◆ **Problems to solve**:
A. In the content filtering text, what happens if the resource constraints set while extracting archive files are exceeded?
B. Reproduce everything in the content filtering text from "Allowing access to" down to "types is implemented.".

◆ **Provided text**:
Archive and container files

Archive and container files can be used to bypass content filtering processes if the content filter does not handle the file type and embedded content correctly. Ensuring the content filtering process recognises archived and container files will ensure the embedded files they contain are subject to the same content filtering measures as un-archived files.

Archive files can be constructed in a manner which can pose a denial of service security risk due to processor, memory or disk space exhaustion. To limit the likelihood of such an attack, content filters can specify resource constraints/quotas while extracting these files. If these constraints are exceeded the inspection is terminated, the content blocked and a security administrator alerted.

Security Control: 1289; Revision: 1; Updated: Sep-18; Applicability: O, P, S, TS
The contents from archive/container files are extracted and subjected to content filter checks.

Security Control: 1290; Revision: 1; Updated: Sep-18; Applicability: O, P, S, TS
Controlled inspection of archive/container files is performed to ensure that content filter performance or availability is not adversely affected.

Security Control: 1291; Revision: 1; Updated: Sep-18; Applicability: O, P, S, TS
Files that cannot be inspected are blocked and generate an alert or notification.

Allowing access to specific content types

Creating and enforcing a list of allowed content types, based on business requirements and the results of a risk assessment, is a strong content filtering method that can reduce the attack surface of a system. As a simple example, an email content filter might only allow Microsoft Office documents and PDF files.

Security Control: 0649; Revision: 7; Updated: Apr-20; Applicability: O, P, S, TS
A list of allowed content types is implemented.

Data integrity

Ensuring the authenticity and integrity of content reaching a security domain is a key component in ensuring its trustworthiness. It is also essential that content that has been authorised for release from a security domain is not modified (e.g. by the addition or substitution of information). If content passing through a filter contains a form of integrity protection, such as a digital signature, the content filter needs to verify the content’s integrity before allowing it through. If the content fails these integrity checks it may have been spoofed or tampered with and should be dropped.

◆ **Supplied material**:
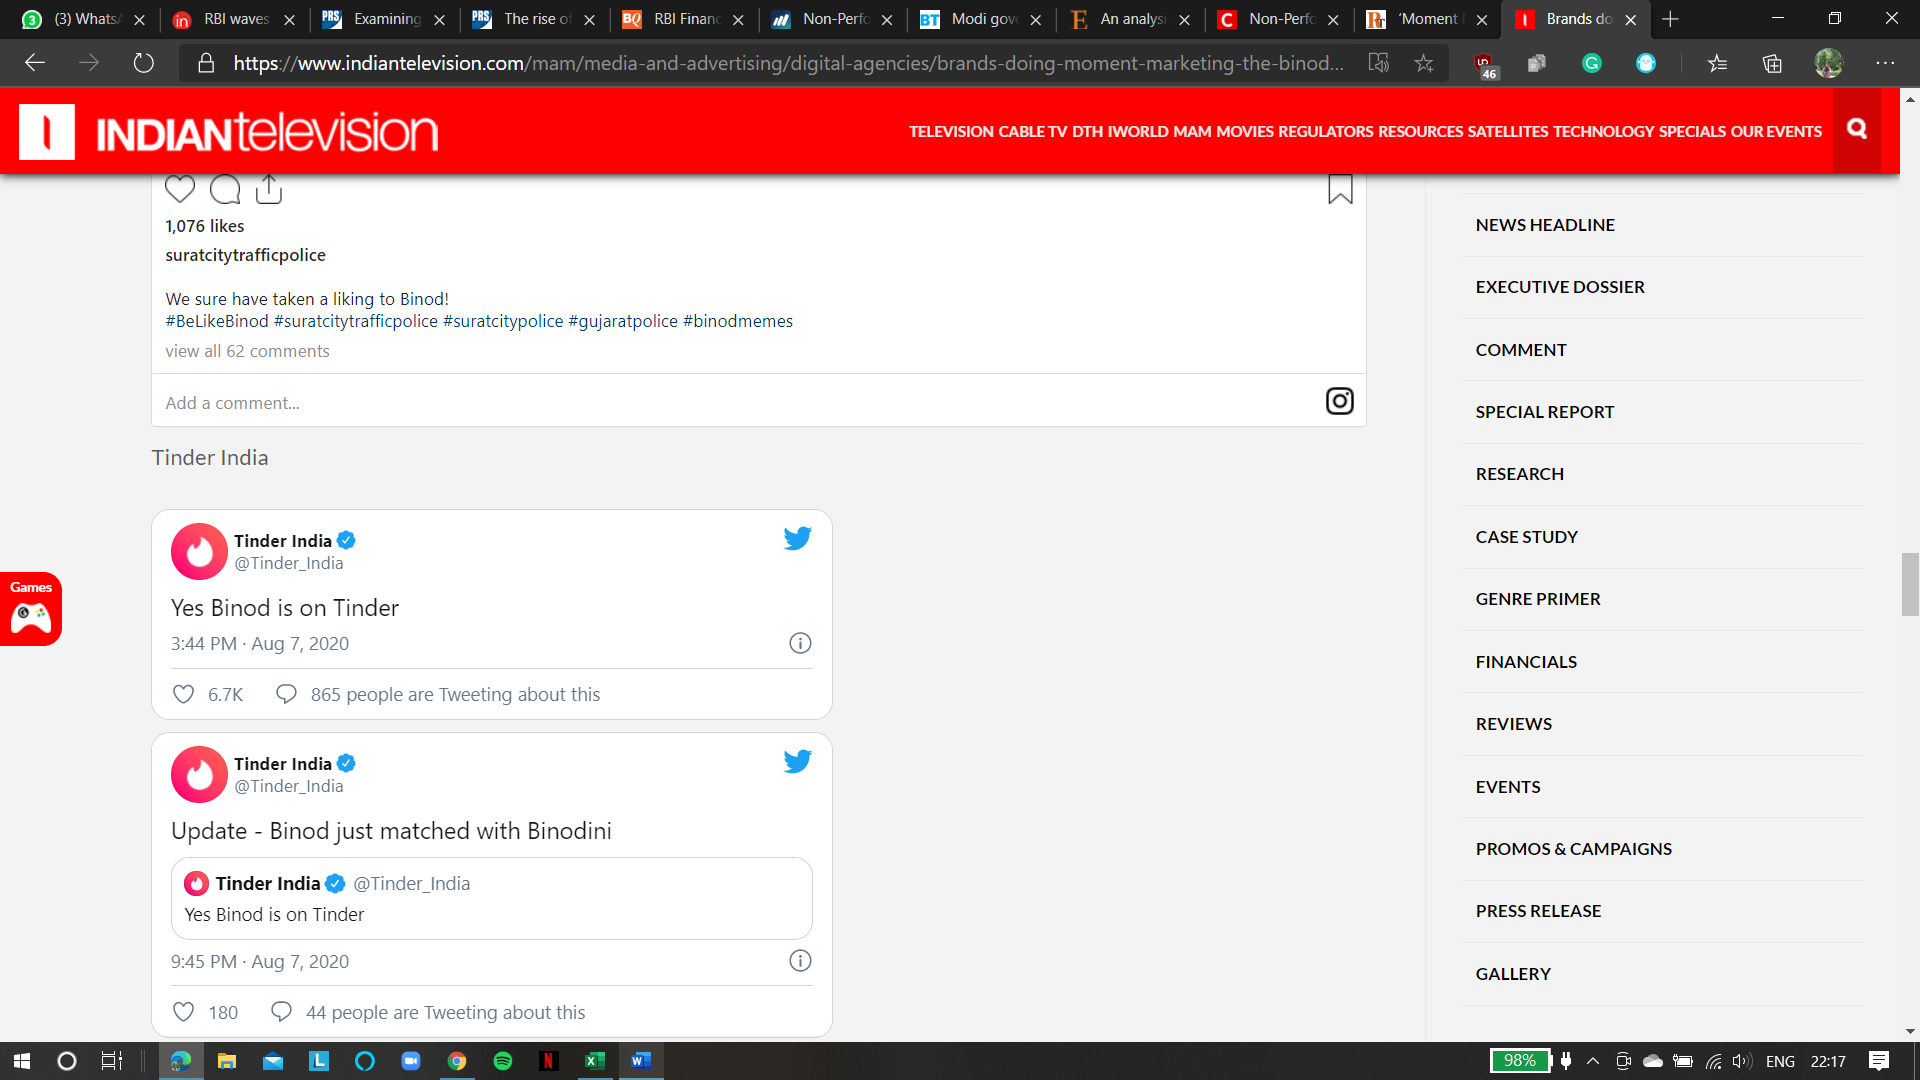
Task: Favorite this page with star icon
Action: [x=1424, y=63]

◆ **Problem solutions**:
A. The inspection is terminated, the content is blocked, and a security administrator is alerted.

B.
Allowing access to specific content types

Creating and enforcing a list of allowed content types, based on business requirements and the results of a risk assessment, is a strong content filtering method that can reduce the attack surface of a system. As a simple example, an email content filter might only allow Microsoft Office documents and PDF files.

Security Control: 0649; Revision: 7; Updated: Apr-20; Applicability: O, P, S, TS
A list of allowed content types is implemented.